For most consumers, the credit repair process is shrouded in mystery. A confusing world filled with acronyms, secret algorithms, technical terms, and numerous laws with thousands of interpretations which make little to no sense at all.
But in reality, it’s not all that complicated. Lets take a peek behind the shroud and look at the most common misconceptions consumers have about credit repair.
Misconception 1. The credit reporting agencies are government organizations.
Most consumers assume that because of the power the credit bureaus wield, they are a part of the federal government and are subject to bureaucratic oversight.
This is absolutely false.
The 3 largest credit reporting agencies, also known as the credit bureaus (Experian, Equifax, and TransUnion) are all private for-profit corporations with no government affiliation.
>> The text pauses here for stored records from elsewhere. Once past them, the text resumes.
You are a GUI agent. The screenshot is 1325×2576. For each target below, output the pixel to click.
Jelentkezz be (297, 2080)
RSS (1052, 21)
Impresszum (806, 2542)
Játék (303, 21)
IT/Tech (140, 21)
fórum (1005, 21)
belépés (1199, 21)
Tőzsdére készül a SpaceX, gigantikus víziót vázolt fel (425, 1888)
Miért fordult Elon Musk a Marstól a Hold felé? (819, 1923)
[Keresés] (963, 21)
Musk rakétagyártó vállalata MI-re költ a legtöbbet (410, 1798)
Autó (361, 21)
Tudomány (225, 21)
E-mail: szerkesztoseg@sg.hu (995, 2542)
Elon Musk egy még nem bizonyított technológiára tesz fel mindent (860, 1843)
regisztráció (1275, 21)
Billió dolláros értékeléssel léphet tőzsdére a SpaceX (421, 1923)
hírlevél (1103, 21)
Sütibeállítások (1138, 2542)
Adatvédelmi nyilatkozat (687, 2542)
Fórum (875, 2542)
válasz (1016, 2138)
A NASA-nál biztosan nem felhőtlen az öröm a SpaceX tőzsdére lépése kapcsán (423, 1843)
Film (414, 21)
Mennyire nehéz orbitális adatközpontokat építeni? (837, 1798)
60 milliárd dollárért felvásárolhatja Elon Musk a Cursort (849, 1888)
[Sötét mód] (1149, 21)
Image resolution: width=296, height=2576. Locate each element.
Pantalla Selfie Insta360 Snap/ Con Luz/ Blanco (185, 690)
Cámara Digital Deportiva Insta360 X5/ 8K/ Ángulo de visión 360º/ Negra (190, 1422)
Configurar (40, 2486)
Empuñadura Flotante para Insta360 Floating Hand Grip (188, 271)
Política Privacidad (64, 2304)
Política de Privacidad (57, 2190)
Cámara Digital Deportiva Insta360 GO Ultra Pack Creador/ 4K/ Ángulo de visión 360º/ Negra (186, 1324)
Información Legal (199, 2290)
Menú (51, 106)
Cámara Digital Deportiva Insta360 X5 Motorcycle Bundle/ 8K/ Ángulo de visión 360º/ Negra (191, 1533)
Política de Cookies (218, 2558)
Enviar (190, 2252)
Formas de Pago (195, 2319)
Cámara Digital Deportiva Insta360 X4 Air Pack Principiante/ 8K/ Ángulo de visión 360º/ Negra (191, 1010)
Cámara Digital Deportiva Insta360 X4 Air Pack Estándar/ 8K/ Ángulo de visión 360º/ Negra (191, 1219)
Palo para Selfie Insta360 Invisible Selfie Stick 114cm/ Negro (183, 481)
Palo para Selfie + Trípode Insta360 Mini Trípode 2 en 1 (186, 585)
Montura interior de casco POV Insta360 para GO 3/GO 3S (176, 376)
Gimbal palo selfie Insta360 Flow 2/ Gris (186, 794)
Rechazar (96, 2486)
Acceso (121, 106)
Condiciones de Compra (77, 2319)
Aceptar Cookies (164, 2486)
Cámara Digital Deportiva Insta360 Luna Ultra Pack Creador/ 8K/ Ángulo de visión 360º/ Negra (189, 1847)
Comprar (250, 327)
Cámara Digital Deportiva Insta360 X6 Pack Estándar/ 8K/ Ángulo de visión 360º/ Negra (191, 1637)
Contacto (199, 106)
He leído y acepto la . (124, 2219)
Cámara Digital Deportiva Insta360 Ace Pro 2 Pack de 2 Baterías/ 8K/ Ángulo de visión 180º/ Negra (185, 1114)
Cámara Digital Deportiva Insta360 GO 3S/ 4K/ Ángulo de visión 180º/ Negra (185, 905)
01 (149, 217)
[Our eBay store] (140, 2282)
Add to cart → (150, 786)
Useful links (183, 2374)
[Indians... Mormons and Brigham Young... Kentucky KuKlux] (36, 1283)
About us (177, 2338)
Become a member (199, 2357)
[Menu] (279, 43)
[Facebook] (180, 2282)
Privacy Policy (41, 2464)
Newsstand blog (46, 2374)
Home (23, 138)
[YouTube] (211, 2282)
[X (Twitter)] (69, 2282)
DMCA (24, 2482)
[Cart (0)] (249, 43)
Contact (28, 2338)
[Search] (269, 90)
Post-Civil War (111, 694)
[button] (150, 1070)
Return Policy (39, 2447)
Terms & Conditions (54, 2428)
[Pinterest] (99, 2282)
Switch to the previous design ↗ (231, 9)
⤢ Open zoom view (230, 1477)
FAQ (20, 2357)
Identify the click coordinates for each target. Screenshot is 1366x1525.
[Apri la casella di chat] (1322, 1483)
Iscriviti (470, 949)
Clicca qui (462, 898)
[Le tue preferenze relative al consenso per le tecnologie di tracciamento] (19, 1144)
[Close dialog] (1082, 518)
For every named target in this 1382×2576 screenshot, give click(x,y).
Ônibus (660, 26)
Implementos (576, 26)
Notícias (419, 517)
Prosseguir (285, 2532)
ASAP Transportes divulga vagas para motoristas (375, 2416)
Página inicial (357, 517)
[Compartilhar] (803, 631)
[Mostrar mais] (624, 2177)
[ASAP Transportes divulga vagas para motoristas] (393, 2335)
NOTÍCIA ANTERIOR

They answer only to their board of directors and their shareholders.
Don’t be afraid to challenge them and use your consumer rights to the fullest extent of the law.
Misconception 2. The credit repair process is very limited.
False. Most consumers give up on the dream of better credit after unsuccessfully challenging the negative information in their credit reports.
If initial attempts to clean up your credit fail, do not give up. Leverage your consumer protections laws such as the HIPAA, the FDCPA, the FCBA, and go after the original creditors, third party data furnishers, and collection agencies.
Many credit repair issues can be resolved by going after the company reporting the account to the credit bureaus.
For example, you may request that the data furnishers provide you with all of the compliance documents required for reporting your account to the credit bureaus. If they cannot provide you with these documents within a specific time frame, they must delete the derogatory account from your credit report. No questions asked.